T/W bullying, suicide
I have posted many articles relating to the death of Justin Aaberg and the Anoka-Hennepin School District but this is a very personal and extremely touching account of a Justin’s mother discovering Justin’s body. It is also heartening what she has done since then to try to prevent it from happening to others as her family tries to heal. And it is infuriatingly frustrating how the school board has handled the suicides of nine children in the school district (NINE!).
Yet, Anoka-Hennepin appointed a homophobe to their anti-bullying task force. It all has a very Kafka-esque quality to it and it demonstrates the power a fantical few have over those who are being bullied or abused within the school system.
On July 9, 2010, my son Justin still wasn’t awake at 2:00 p.m. when my then 7-year-old son Anthony and I returned from getting our new baby chinchilla. This wasn’t normal, and so, after knocking on his door and frantically calling his name and threatening to break the door down, my oldest son, Andrew — who was 18 at the time — heard me and yelled that he would go get a screwdriver.
Anthony yelled, “I’ll go get a knife,” as the kitchen was just around the corner.
After getting the door open, I didn’t see Justin at first, but as I walked in, I saw my son dead by his own hand.
I screamed his name and ran up to him, as I wanted to hug him, but quickly realized that Justin wasn’t there anymore. He had obviously been dead for several hours.
I stopped and touched 2 fingers to his chest and felt how cold and rubbery he was — I ran screaming out of the bedroom to call 911. Anthony stayed right with me, and a couple of days later I would learn than Andrew had stayed by his brother’s side until the police came, as he didn’t want to leave Justin alone.
July 9, 2010 was the worst day of our lives.
Our lives today, over two years later, are still not what they used to be.

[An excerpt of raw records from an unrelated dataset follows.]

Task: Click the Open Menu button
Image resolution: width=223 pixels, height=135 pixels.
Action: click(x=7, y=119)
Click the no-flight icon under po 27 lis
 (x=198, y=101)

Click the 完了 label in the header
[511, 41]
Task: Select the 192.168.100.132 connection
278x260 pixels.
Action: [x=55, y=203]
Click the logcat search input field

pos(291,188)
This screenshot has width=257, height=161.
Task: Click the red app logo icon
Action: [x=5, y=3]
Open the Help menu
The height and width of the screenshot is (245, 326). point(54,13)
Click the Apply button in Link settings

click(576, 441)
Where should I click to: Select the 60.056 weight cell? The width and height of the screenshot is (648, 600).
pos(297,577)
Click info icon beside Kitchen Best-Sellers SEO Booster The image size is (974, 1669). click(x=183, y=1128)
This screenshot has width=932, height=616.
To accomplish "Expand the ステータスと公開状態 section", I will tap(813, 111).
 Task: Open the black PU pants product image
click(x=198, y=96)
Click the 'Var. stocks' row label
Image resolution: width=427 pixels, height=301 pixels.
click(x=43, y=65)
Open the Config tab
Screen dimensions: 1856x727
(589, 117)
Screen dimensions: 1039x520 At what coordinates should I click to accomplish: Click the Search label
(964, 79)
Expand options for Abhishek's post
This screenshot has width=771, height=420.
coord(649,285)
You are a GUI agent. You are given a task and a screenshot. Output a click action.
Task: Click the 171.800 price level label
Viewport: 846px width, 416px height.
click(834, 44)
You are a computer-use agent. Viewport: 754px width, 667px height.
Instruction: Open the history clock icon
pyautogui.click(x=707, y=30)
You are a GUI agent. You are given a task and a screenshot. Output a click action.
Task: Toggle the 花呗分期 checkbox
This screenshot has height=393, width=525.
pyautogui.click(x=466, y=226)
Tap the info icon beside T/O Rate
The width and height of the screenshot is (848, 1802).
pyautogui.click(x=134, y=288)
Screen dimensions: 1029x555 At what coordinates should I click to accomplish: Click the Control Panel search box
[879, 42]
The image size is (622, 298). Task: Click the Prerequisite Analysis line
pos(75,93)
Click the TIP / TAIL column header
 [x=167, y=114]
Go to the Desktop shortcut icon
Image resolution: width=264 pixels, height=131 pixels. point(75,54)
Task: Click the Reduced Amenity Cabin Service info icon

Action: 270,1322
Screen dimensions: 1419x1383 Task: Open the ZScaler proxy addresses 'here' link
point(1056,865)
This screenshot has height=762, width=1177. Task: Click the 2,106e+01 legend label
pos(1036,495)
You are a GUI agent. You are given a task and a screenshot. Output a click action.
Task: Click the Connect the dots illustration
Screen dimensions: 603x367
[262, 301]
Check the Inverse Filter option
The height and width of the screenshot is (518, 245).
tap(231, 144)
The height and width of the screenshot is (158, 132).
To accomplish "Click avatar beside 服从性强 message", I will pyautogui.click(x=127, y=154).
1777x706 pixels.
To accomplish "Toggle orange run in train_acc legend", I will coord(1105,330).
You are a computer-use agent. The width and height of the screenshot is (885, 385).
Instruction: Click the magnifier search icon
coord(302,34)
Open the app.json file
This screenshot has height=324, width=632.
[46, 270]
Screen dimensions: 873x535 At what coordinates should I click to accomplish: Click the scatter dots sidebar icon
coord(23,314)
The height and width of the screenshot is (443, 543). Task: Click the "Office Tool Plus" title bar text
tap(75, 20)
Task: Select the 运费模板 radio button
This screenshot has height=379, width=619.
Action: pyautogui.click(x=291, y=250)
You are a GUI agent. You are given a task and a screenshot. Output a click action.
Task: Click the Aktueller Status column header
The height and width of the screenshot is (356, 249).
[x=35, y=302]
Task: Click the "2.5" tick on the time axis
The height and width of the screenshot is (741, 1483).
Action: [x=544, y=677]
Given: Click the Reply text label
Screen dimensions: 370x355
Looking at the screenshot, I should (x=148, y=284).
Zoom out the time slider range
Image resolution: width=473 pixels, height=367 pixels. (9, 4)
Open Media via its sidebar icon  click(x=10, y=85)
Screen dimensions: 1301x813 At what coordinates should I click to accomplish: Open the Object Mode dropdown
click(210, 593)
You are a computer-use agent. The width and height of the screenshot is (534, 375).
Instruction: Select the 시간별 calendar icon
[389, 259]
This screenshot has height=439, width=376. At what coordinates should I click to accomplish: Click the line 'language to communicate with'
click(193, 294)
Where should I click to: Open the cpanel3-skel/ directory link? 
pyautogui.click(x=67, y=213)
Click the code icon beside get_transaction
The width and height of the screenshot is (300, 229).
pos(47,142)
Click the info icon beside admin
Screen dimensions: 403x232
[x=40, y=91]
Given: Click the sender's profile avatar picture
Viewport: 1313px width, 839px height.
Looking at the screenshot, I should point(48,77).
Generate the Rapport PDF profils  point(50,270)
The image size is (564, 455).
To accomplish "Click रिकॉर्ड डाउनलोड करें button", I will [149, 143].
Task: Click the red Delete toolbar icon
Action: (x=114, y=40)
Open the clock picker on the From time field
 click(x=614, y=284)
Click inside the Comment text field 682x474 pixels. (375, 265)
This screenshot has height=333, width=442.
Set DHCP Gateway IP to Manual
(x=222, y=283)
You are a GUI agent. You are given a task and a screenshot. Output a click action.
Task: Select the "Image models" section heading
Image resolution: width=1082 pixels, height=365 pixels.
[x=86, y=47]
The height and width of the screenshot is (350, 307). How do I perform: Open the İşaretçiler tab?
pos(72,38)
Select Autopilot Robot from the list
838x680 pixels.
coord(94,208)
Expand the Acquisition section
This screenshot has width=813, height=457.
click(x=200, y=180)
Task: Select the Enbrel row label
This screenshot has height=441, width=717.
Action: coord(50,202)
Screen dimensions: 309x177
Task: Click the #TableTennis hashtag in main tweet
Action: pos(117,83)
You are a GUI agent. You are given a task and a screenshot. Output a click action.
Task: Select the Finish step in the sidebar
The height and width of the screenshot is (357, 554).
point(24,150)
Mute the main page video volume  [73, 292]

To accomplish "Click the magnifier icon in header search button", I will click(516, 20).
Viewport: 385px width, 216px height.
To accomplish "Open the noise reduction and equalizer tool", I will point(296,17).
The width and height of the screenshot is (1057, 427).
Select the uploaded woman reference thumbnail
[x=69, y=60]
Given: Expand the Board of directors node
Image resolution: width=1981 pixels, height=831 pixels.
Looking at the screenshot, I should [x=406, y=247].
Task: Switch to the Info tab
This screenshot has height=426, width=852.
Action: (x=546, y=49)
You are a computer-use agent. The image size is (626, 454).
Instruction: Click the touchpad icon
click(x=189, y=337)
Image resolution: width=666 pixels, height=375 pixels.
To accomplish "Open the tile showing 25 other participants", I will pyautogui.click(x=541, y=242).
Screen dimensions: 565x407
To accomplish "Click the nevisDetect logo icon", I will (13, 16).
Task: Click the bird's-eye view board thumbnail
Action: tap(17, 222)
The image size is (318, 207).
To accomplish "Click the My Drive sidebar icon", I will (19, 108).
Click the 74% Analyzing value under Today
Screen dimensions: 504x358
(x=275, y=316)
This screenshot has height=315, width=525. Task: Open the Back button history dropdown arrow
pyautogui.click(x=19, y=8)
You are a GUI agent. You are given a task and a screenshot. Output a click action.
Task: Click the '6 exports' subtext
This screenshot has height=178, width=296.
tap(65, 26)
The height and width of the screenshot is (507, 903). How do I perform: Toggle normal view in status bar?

We have days that are better than others, and we have now developed what people might call “a new normal”— but we still miss Justin and his beautiful bright light that he brought to our lives every day with his beautiful, almost never-ending smile and his amazing cello music that he loved to play so often.
Unfortunately, today — over 2 years after that awful summer day when I first learned about the bullying and harassment that Justin faced in school on a continuous basis, and confronting the Anoka-Hennepin school board for my first time at a public meeting about what my son and other gay students like him have endured in the schools — my family is still not able to heal the way we should have been able to.
The Anoka-Hennepin school board has continued to deny that their policies were at all at fault.
They also continue to allow hate groups to have a major voice in how they handle the safety of their LGBTQ students, and other students that don’t accept the “conservative Christian” religious beliefs.